We were continuously amazed at the amount of people who actually live up there, houses clinging to the cliffsides, with not a Target in sight.

Next stop was Monterey, CA, for some clam chowder on the ol’ stinky pier. We managed to sit next to a white trash family who’s normal volume of speech would be considered by most to be yelling.

A heavy jam session by a toupee & tuxedo-clad entertainer was goin’ down as we split the scene.

Next stop was the great SF city with a nice cruise through good ol’ Silicon Valley. Dreams of the Sand Hill road fluttered through my head as we drove through. “ooh, there Oracle – look that’s Seibel”.

Our accomodations were the luxurious Marriot in downtown SF. Thank you Priceline! Although we were toasty from the road we managed to hit up some shopping and tool around the city for a bit before turning in.

Day 3, Sunday, July 11
THe AM started with a crosstown jaunt to the Haight for some cafe and bagels.

The Haight is still asleep at 10AM on a Sunday, so we grabbed some coffee and checked out a few of the freaky shops. I stopped into FTC skateshop’s new, boutique-style location and got plenty of attitude. “yeah bro, we got exclusive rights to photograph the whole thing…” was overheard as we departed.

We fueled up, and grabbed the 101 as we headed out of town and over the Golden Gate.

Our next stop was good ol’ Ukiah, California, a mildly decrepit outpost of civilization in the the pre-redwoods. Alas, the entire town was closed, so we stopped into a CrackDonalds for a piss and some fries before heading up to the Redwoods.

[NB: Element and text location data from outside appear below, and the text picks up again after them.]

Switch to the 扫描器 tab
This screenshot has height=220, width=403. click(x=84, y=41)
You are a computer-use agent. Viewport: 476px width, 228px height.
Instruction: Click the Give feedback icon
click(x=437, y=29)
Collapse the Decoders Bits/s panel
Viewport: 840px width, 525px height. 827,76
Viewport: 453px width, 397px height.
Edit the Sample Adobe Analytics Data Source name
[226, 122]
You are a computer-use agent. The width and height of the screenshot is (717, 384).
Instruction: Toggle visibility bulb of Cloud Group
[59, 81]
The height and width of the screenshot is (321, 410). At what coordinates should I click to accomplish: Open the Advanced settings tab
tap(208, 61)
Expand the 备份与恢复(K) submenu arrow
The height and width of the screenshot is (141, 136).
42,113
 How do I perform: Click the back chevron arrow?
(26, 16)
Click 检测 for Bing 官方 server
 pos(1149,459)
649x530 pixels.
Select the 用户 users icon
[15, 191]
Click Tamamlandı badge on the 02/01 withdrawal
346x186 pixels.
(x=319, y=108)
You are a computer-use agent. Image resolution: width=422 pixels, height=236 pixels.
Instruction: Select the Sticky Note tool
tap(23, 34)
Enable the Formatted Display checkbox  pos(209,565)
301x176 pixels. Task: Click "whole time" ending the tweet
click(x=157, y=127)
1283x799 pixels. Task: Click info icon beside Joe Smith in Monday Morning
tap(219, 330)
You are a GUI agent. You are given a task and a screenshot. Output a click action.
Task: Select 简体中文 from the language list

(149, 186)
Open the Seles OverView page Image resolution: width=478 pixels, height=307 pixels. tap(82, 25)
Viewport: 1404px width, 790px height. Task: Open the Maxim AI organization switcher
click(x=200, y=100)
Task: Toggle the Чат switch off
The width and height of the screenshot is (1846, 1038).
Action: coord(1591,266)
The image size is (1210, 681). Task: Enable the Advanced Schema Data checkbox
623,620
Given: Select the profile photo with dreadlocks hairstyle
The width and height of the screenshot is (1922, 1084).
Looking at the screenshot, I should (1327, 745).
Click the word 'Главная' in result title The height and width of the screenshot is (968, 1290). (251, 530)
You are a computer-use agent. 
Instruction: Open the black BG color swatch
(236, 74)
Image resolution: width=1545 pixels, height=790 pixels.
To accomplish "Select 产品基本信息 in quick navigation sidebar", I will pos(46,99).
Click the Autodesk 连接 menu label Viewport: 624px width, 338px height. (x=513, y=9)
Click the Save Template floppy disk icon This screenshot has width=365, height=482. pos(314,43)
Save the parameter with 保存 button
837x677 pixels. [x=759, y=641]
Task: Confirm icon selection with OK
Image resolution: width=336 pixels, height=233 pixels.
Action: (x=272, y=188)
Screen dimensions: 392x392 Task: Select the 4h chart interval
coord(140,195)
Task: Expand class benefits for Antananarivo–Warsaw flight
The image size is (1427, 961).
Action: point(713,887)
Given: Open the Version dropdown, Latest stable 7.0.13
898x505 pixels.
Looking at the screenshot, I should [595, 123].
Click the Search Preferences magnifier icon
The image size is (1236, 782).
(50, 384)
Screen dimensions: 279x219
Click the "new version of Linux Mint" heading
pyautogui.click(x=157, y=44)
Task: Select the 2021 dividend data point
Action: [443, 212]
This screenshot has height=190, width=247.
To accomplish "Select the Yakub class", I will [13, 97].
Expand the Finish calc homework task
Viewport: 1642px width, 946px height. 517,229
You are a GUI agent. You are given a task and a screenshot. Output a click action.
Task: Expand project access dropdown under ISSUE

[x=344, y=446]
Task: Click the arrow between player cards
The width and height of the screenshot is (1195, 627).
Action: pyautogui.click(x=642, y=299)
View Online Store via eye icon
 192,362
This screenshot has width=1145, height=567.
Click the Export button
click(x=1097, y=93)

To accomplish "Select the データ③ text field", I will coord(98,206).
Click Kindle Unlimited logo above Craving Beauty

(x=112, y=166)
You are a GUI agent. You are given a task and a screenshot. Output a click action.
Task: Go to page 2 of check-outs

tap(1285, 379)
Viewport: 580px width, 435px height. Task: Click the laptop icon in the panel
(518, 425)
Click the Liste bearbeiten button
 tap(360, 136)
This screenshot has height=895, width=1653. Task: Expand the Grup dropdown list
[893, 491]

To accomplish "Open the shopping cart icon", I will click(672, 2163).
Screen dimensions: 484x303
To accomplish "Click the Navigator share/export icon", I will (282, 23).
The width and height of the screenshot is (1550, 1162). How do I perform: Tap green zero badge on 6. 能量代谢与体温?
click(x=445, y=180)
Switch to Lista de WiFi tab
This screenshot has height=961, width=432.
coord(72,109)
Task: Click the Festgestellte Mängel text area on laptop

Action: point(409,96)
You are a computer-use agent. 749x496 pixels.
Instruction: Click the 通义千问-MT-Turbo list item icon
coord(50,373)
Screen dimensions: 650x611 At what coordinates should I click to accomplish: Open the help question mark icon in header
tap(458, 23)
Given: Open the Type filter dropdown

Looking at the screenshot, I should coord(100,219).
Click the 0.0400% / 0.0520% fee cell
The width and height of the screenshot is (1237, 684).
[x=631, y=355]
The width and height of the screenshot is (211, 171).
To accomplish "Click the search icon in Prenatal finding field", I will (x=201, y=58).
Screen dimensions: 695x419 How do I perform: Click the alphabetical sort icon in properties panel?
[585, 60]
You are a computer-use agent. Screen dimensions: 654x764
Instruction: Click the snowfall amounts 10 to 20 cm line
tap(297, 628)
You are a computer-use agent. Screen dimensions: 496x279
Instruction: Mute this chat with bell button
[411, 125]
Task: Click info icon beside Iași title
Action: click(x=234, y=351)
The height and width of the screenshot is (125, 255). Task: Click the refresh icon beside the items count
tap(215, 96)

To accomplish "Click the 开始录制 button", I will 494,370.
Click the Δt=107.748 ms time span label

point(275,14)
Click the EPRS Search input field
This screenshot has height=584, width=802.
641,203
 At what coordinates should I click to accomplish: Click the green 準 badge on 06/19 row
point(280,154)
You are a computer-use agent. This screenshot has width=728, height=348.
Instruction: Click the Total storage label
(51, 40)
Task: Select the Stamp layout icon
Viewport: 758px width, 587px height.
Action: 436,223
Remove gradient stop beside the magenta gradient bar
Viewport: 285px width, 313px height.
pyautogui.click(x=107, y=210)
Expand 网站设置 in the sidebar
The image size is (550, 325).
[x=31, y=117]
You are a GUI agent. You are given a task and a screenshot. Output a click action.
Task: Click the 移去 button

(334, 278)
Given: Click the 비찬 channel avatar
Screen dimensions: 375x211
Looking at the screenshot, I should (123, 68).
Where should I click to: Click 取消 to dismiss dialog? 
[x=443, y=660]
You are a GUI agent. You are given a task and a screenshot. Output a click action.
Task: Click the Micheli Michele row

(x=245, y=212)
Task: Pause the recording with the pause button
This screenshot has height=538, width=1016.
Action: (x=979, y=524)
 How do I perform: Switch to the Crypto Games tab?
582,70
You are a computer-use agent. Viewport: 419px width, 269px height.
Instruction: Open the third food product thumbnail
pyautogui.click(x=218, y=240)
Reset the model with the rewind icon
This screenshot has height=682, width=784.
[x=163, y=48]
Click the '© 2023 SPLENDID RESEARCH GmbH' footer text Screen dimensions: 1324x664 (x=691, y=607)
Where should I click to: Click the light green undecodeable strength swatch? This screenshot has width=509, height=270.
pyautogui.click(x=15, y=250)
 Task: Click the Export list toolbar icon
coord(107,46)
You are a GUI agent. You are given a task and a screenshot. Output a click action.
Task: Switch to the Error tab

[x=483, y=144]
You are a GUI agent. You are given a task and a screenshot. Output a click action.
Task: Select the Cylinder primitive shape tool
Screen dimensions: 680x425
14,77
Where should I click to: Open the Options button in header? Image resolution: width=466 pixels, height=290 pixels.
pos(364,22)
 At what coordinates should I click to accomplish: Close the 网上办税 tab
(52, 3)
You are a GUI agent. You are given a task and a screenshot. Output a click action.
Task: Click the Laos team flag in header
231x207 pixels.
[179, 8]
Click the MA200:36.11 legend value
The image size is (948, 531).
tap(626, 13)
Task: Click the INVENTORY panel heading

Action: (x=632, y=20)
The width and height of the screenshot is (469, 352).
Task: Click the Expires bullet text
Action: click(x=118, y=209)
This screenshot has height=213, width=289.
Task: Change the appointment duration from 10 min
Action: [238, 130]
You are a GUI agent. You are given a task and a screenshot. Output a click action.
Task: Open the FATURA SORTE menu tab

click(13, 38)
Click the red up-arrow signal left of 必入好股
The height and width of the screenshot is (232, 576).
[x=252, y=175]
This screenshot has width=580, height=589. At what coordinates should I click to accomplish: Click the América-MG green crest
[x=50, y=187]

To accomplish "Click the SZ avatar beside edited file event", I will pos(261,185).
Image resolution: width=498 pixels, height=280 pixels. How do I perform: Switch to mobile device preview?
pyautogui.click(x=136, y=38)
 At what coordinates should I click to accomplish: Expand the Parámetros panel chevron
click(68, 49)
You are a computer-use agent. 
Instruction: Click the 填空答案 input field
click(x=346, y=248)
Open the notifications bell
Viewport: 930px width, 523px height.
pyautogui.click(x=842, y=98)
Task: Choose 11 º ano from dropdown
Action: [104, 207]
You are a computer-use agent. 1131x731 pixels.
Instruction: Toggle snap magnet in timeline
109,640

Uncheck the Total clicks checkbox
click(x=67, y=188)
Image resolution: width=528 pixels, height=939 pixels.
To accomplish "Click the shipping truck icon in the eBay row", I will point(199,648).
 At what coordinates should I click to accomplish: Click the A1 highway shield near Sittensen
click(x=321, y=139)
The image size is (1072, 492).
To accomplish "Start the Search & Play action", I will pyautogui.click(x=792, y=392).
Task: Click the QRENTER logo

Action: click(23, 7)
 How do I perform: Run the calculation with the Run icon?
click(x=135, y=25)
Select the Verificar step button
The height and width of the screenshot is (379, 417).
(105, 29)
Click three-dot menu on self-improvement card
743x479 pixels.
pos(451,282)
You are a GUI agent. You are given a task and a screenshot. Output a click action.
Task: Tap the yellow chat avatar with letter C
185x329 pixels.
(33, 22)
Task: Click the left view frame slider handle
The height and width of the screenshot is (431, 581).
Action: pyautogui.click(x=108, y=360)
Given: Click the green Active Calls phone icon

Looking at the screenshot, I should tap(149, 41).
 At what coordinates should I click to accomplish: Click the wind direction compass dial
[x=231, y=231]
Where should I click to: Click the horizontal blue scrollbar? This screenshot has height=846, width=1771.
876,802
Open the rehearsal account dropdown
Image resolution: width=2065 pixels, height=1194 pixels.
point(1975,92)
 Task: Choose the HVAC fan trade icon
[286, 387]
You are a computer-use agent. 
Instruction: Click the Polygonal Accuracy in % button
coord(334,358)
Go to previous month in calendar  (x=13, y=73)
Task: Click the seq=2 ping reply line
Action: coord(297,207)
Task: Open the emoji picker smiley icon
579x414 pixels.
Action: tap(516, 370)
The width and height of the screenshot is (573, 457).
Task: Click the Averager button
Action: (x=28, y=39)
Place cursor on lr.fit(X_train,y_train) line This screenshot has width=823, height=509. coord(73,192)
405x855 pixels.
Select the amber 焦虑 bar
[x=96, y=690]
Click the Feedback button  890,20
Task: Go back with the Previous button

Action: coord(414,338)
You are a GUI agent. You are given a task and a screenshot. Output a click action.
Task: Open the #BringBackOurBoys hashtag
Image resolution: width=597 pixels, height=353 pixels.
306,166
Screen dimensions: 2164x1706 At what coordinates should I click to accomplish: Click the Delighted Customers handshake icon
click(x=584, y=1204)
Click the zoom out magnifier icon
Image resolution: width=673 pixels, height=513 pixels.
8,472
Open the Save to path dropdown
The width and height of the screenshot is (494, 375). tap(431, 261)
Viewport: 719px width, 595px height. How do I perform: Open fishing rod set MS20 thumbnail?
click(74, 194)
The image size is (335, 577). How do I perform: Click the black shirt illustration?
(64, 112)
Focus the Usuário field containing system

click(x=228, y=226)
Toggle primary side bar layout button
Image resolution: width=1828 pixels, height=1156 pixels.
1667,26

Within a couple hours we were on the Avenue of the Giants, chillin’ with the big trees, enjoying the quiet, and commenting on the abundance of broken down school buses in people’s front yards.

That night we camped in the Humboldt Redwoods State Park, just at the entrance to the treacherous and desolate Mattole Road, gateway to NorCals’ ‘Lost Coast’.